START Quoted text
Effect Sizes in fitB

ggplot(Predict(fitB, conf.int = 0.90))

A Nomogram for fitB

plot(nomogram(fitB, abbrev = TRUE))

Non-Linear Terms

In building a linear regression model, we’re most often going to be thinking about:

  • for quantitative predictors, some curvature…
    • perhaps polynomial terms
    • but more often restricted cubic splines
  • for any predictors, possible interactions
    • between categorical predictors
    • between categorical and quantitative predictors
    • between quantitative predictors

Non-Linear Terms: Polynomials

Polynomial Regression

A polynomial in the variable x of degree D is a linear combination of the powers of x up to D. For example:

  • Linear: \(y = \beta_0 + \beta_1 x\)
END Quoted text
Stated task 1 -
In the regression text, list every kind of predictor pairing named under possible interactions.
Stated task 2 -
Reproduce the part of the regression text that opens with the words containing "Polynomial Regression" and closes with "Linear: \(y = \beta_0 + \beta_1 x\)".
The lines that follow come from a different source than the regression text.
START Given information
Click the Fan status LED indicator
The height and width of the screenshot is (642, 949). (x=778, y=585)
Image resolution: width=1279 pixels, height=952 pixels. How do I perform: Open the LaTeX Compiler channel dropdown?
END Given information
Final answer 1 -
- Between categorical predictors
- Between categorical and quantitative predictors
- Between quantitative predictors

Final answer 2 -
Polynomial Regression

A polynomial in the variable x of degree D is a linear combination of the powers of x up to D. For example:

  • Linear: \(y = \beta_0 + \beta_1 x\)